“Anyone who wants to come here to have sex with a woman, feel free,” Mr Bolsonaro told national reporters in Brasilia on Thursday morning, O Antagonista reported.
“But we can’t let this place become known as a gay tourism paradise,” he added. “Brazil can’t be a country of the gay world, of gay tourism. We have families.”
His statements caused immediate reactions by LGBT+ rights activists and opposition politicians.
Jean Wyllys, an openly gay politician who fled in exile in January after receiving death threats, called the statements an “unhappy declaration” against the LGBT+ community, in a video posted on Twitter.
“[Bolsonaro] is in line with far-right populist governments emerging across the world, who use gender issues to stir up hate against minorities in society.”
Maria Do Rosado, former secretary of state for human rights and a politician for Brazil’s left-leaning Workers’ Party (PT) said on Twitter: “Bolsonaro disrespects one more time Brazilian women claiming they are available for sexual tourism.
“Bolsonaro attacks one more time LGBTs. Bolsonaro offers Brazil as a brothel.”

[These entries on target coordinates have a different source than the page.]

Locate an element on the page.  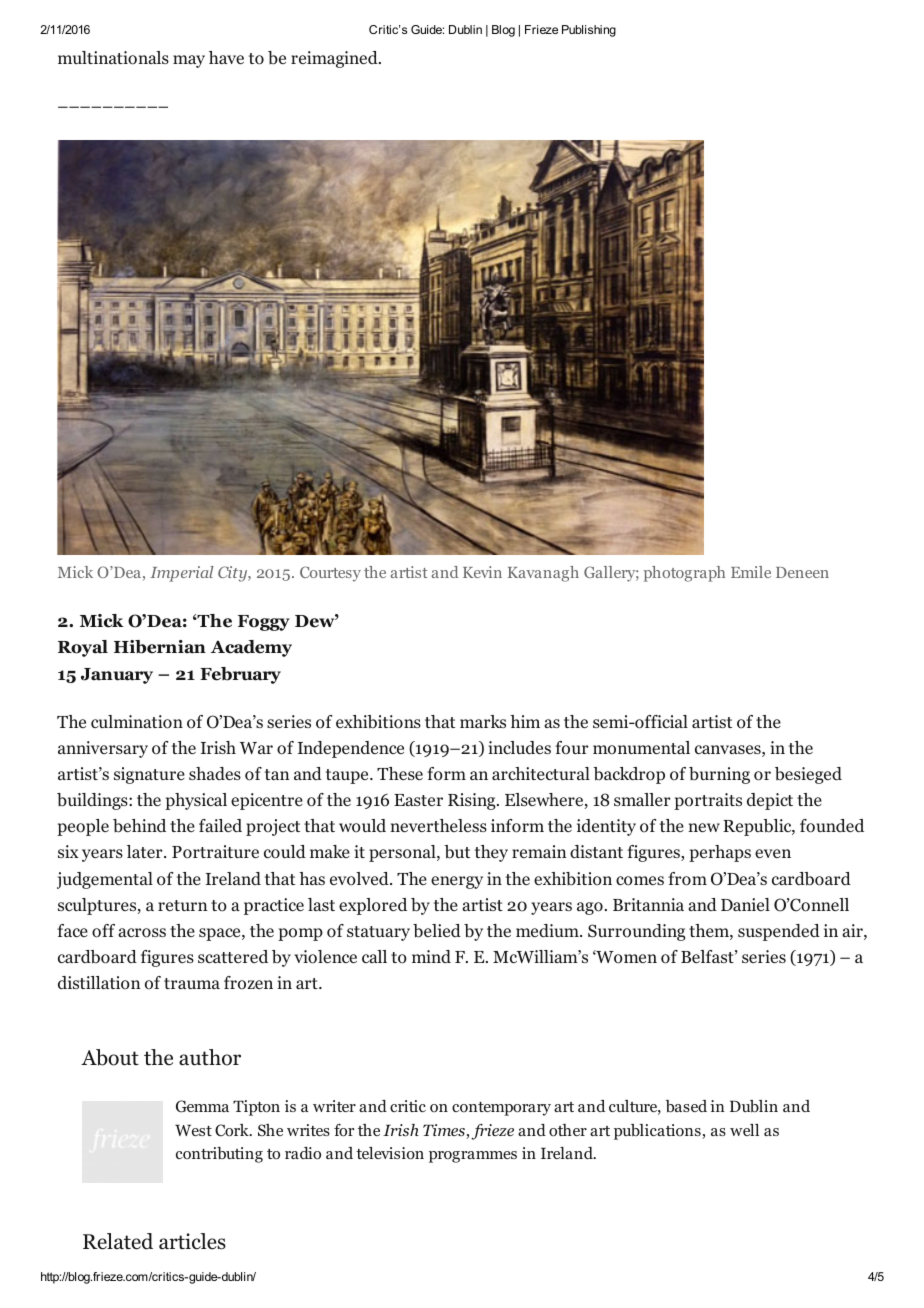
may is located at coordinates (189, 61).
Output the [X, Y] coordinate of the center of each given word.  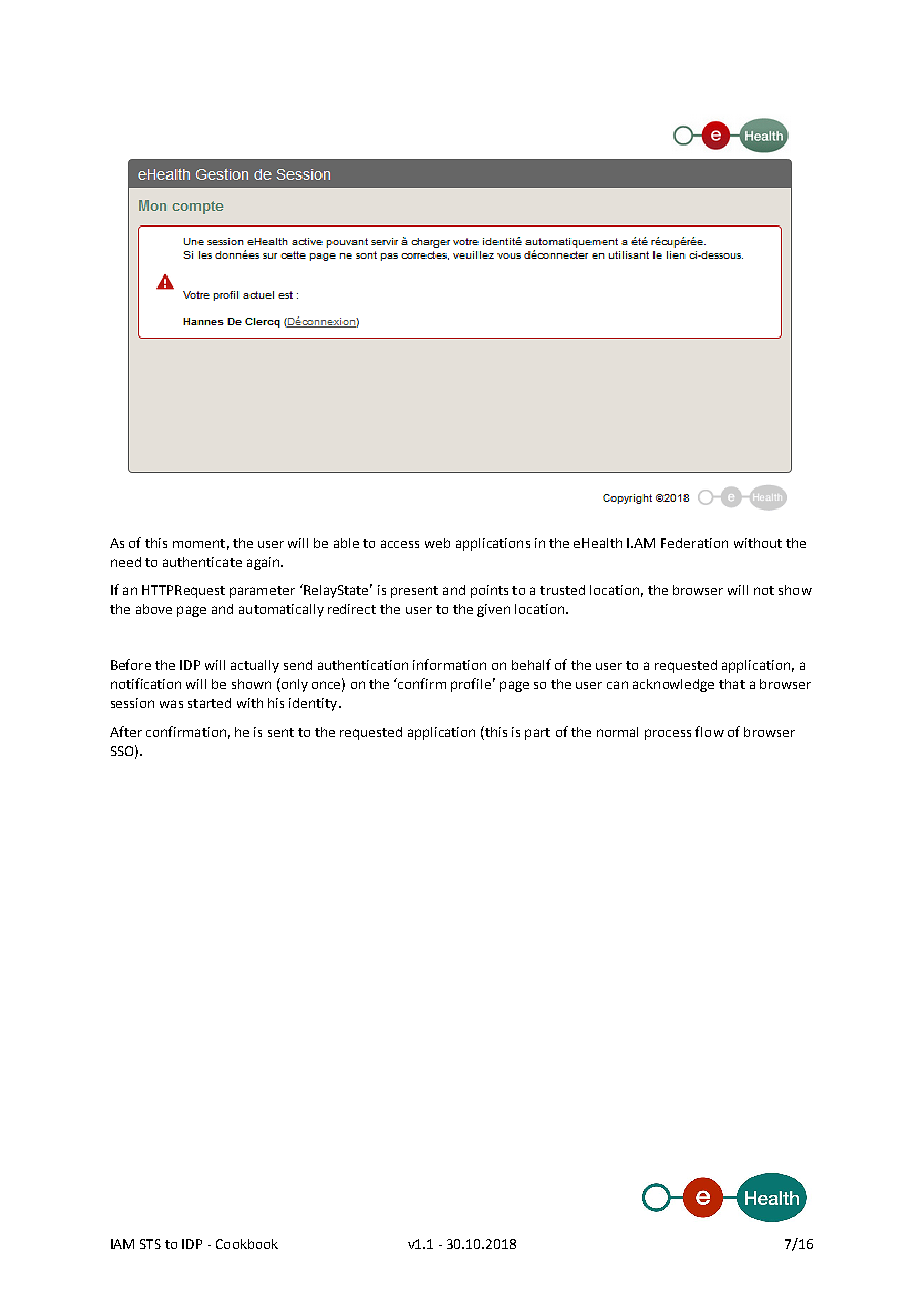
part [537, 734]
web [437, 543]
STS [150, 1244]
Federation [694, 543]
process [668, 734]
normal [617, 732]
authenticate [202, 562]
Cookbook [247, 1244]
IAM [122, 1244]
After [126, 731]
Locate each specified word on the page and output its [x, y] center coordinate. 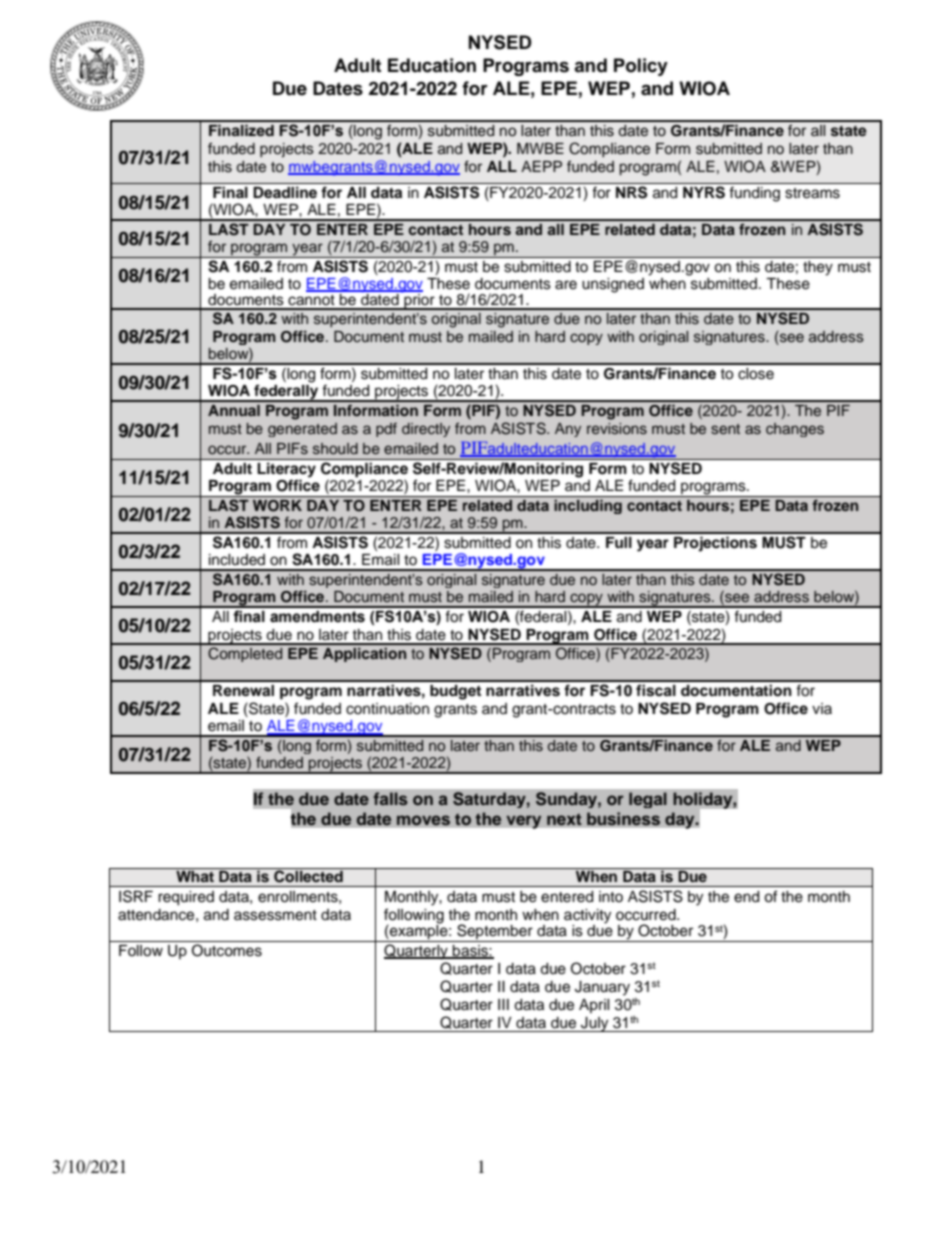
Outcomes [227, 950]
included [237, 560]
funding [755, 194]
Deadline [285, 192]
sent [725, 429]
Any [568, 430]
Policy [641, 67]
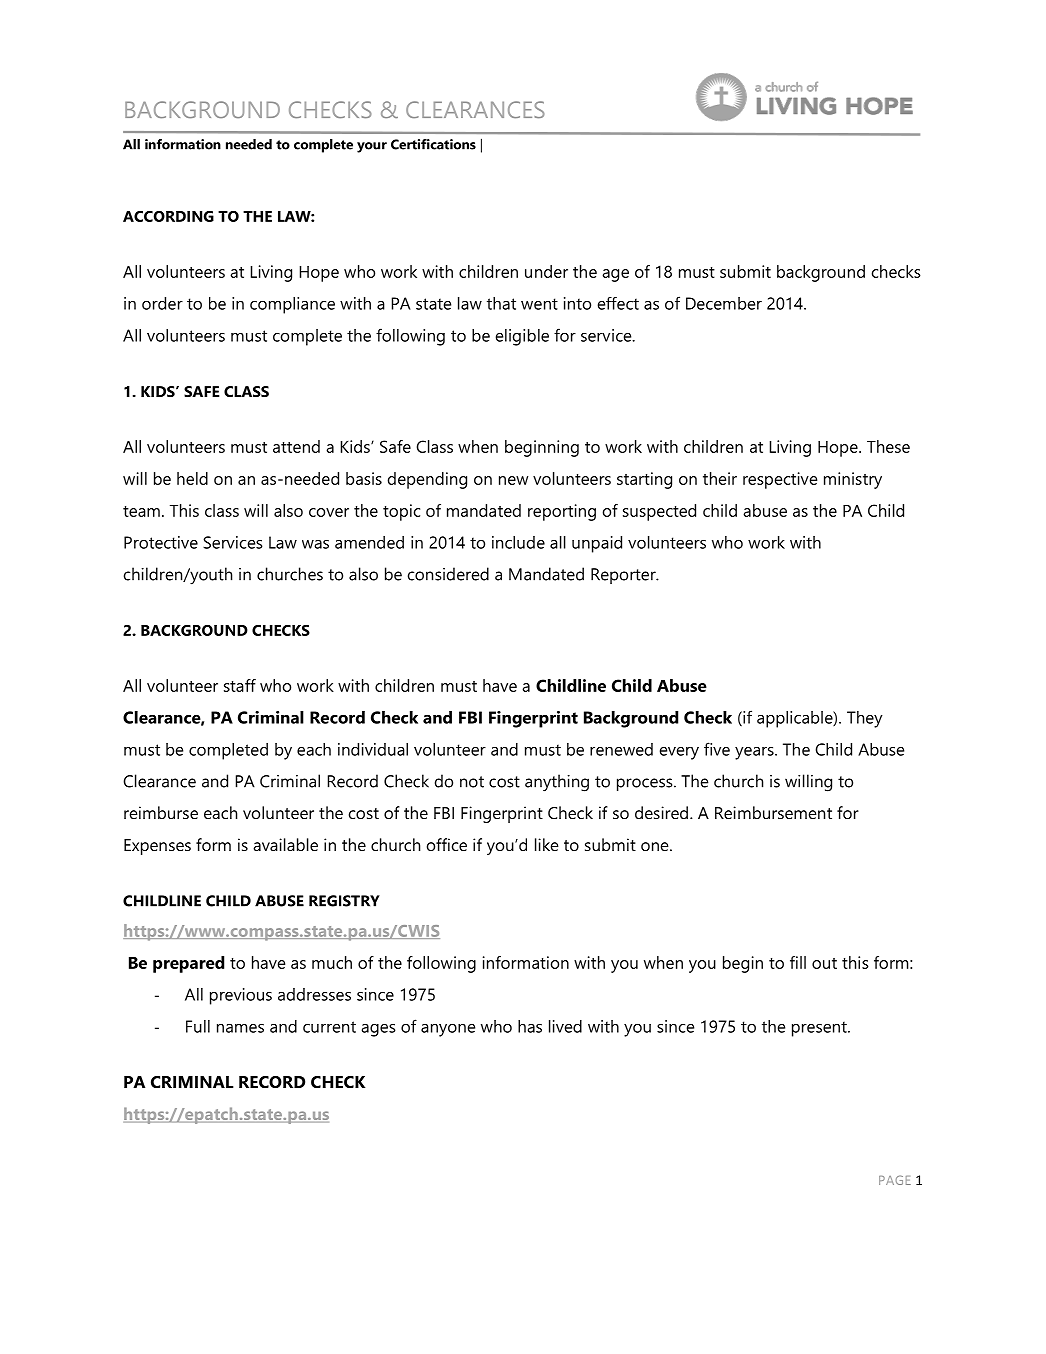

She added on Facebook: “Brazil can and should be the country of diversity and of all families. What Brazil cannot do is be a homophobic, sexist, racist, militia, orange and Fake News country.”
In the past, Mr Bolsonaro notoriously attacked Ms Do Rosado, saying: “I would never rape you because you do not deserve it.”
“Another damage to the image of our country!” tweeted Carlos Tufvesson, an openly gay fashion designer who is well known for his activism in Brazil.
Even Paulo Coelho, the most famous contemporary Brazilian novelist, came out against the president.
“Brazilian women ARE NOT a commodity. Sex tourism is NOT a reason to visit Brazil,” he wrote on Twitter.
This is not the first of Mr Bolsonaro’s homophobic statements. In the past he bragged that he was “homophobic, and very proud”, and that he’d rather have a dead son than a homosexual son.
After Mr Bolsonaro assumed office this year, his government turned sharply against LGBT+ rights and feminism, supporting what they view as “traditional” family values instead.
“Girls wear pink, and boys wear blue,” Damares Alves, the evangelical pastor appointed minister of women and family, said on her first day in office.
“Girls will be princesses, and boys will be princes,” she added. “There will be no more ideological indoctrination of children and teenagers in Brazil.”
Mr Bolsonaro accumulated an impressive amount of controversial statements in his time as federal deputy for Rio de Janeiro. He has attacked minorities, including indigenous groups, Brazilians of colour and the LGBT+ community, and publicly referred to the military dictatorship that ruled Brazil between 1964 and 1985 as a “glorious” period.
His latest comments came as he addressed reporters about the decision of the American Museum of Natural History not to host an event in which Mr Bolsonaro was due to be honoured.